Le principe des compétences partagées implique donc une limitation des compétences des institutions qui correspond à l'exigence de précision posée par le § 20 de la Constitution. La Cour suprême estime que les dispositions spécifiques du traité CE sur les compétences remplissent cette condition.

9.4. Les requérants ont cependant fait valoir que l'article 235 permet de placer de nouveaux domaines dans la compétence de la Communauté dans une étendue qui méconnaît l'exigence de précision posée par le § 20 de la Constitution [...]

Il résulte de la lettre de l'article 235 que le fait qu'une action de la Communauté soit considérée comme nécessaire pour réaliser un des objectifs de cette dernière ne constitue pas en soi un fondement suffisant pour sa mise en œuvre. Il faut en outre que l'action envisagée se situe « dans le fonctionnement du marché commun ». Rapproché de l'article 2, selon lequel les missions de la Communauté doivent être réalisées « par la mise en place d'un marché commun et d'une Union économique et monétaire et par la mise en œuvre de politiques ou d'actions communes définies aux articles 3 et 3a », il faut comprendre que l'action envisagée doit se situer dans le cadre de la compétence de la Communauté, telle qu'elle résulte d'autres dispositions du traité, dont précisément sa troisième partie sur les politiques communautaires et l'énumération des articles 3 et 3a. Cette interprétation est conforme à la note gouvernementale du 21 juillet 1997 au comité de l'Europe du Folketing [···] et est confortée par les motifs 29 et 30 de la déclaration de la Cour de justice en formation plénière (2/94) du 28 mars 1996 :

« 29. – L'article 235 vise à suppléer l'absence de pouvoirs d'action conférés expressément ou de manière implicite aux institutions communautaires par des dispositions spécifiques du traité, dans la mesure où de tels pouvoirs apparaissent néanmoins nécessaires pour que la Communauté puisse exercer ses fonctions en vue d'atteindre un des objectifs fixés par le traité.

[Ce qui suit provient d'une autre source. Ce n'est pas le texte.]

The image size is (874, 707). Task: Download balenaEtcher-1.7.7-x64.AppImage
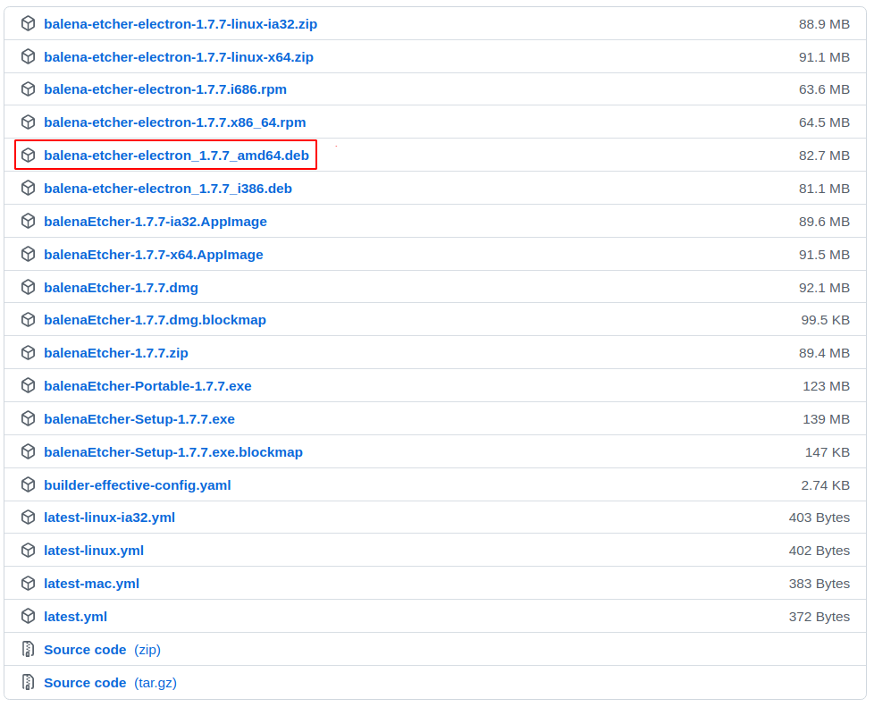point(154,254)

30. – Faisant partie intégrante d'un ordre institutionnel basé sur le principe des compétences d'attribution, cette disposition ne saurait constituer un fondement pour élargir le domaine des compétences de la Communauté au-delà du cadre général résultant de l'ensemble des dispositions du traité, et en particulier de celles qui définissent les missions et les actions de cette dernière. Elle ne saurait en tout cas servir de fondement à l'adoption de dispositions qui aboutiraient en substance à une modification du traité échappant à la procédure que celui-ci prévoit à cet effet. »
C'est sur cette interprétation de l'article 235 que l'on doit se fonder, même si avant la modification du traité, cette disposition a été appliquée dans le cadre d'une interprétation plus large.

Une loi qui ne va pas plus loin [...] en accord avec l'interprétation de l'article 235 formulée ci-dessus ne viole pas l'exigence de précision posée par le § 20 de la Constitution.

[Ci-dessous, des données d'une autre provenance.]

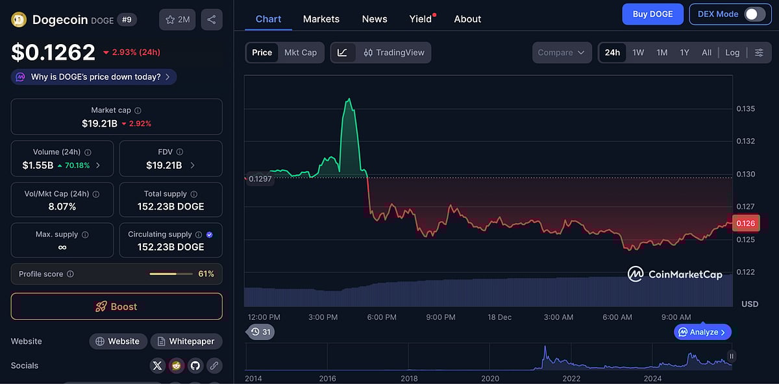Screen dimensions: 779x384
Task: Open the Compare dropdown
Action: coord(562,53)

L'adoption de décisions en vertu de l'article 235 ne peut que se faire à l'unanimité. Le gouvernement peut donc s'opposer à toute action se situant en dehors des cadres fixés pour le transfert de compétences du Danemark à la Communauté et supposant un transfert supplémentaire de souveraineté. Si l'on considère l'objectif de l'article 235, il est inévitable que la limite précise puisse donner lieu à doute. On peut considérer que le gouvernement s'est vu accorder une marge non négligeable par la loi d'adhésion.

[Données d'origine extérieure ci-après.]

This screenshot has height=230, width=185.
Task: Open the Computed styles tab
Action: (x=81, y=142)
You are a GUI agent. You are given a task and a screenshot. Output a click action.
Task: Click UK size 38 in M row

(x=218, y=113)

9.5. [···] La question de la validité d'un acte juridique ou d'une autre action en application de l'article 235 pourra être portée devant la Cour de justice [...]

Le fait que la détermination précise des compétences conférées aux institutions de la Communauté puisse donner prise à incertitude et que la compétence de trancher ces questions d'interprétation soit attribuée à la Cour de justice ne peut pas être considéré en soi comme incompatible avec l'exigence de précision posée par le § 20 de la Constitution.

Le fait que la Cour de justice, dans l'interprétation du traité, attribue de l'importance [...] aux objectifs du traité, n'est pas en contradiction avec les conditions sur lesquelles se fonde la loi d'adhésion et n'est pas non plus en soi incompatible avec l'exigence de précision posée par le § 20, al. 1 de la Constitution. Il en va de même pour l'activité créatrice de droit de la Cour de justice à l'intérieur des cadres du traité.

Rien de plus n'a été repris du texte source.